• WHAT YOU SHOULD DO: Produce a word-for-word restatement of the lines from the line with "Open the 上传类型" to the end of the listing below, inclusive.

• INPUT FOR THIS TASK:

-- Opening Marker --

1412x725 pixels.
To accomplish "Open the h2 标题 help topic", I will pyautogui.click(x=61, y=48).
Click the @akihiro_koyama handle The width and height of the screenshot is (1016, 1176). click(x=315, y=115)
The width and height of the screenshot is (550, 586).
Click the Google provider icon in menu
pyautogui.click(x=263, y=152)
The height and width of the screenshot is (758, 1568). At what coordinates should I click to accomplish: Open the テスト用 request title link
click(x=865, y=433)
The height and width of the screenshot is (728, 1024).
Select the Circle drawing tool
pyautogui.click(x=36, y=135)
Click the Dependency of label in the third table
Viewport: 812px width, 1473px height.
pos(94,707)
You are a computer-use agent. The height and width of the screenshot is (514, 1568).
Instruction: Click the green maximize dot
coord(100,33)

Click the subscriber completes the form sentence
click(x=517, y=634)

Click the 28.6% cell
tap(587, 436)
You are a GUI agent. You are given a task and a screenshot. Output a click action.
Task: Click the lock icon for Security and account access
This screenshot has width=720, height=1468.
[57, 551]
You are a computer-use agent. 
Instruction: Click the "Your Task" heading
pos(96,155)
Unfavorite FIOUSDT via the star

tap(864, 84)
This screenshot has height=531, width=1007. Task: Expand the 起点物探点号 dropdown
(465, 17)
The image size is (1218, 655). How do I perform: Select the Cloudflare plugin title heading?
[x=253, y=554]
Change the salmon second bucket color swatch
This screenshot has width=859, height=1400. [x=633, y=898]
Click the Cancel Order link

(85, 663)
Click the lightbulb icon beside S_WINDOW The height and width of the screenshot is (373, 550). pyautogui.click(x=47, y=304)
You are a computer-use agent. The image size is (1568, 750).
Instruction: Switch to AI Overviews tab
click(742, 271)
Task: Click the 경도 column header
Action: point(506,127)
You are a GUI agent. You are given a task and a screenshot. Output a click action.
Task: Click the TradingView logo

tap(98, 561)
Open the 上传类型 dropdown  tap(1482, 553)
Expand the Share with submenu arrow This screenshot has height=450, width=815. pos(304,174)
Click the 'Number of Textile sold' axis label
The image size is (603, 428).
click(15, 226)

-- Closing Marker --

• FINAL ANSWER:
Open the 上传类型 dropdown  tap(1482, 553)
Expand the Share with submenu arrow This screenshot has height=450, width=815. pos(304,174)
Click the 'Number of Textile sold' axis label
The image size is (603, 428).
click(15, 226)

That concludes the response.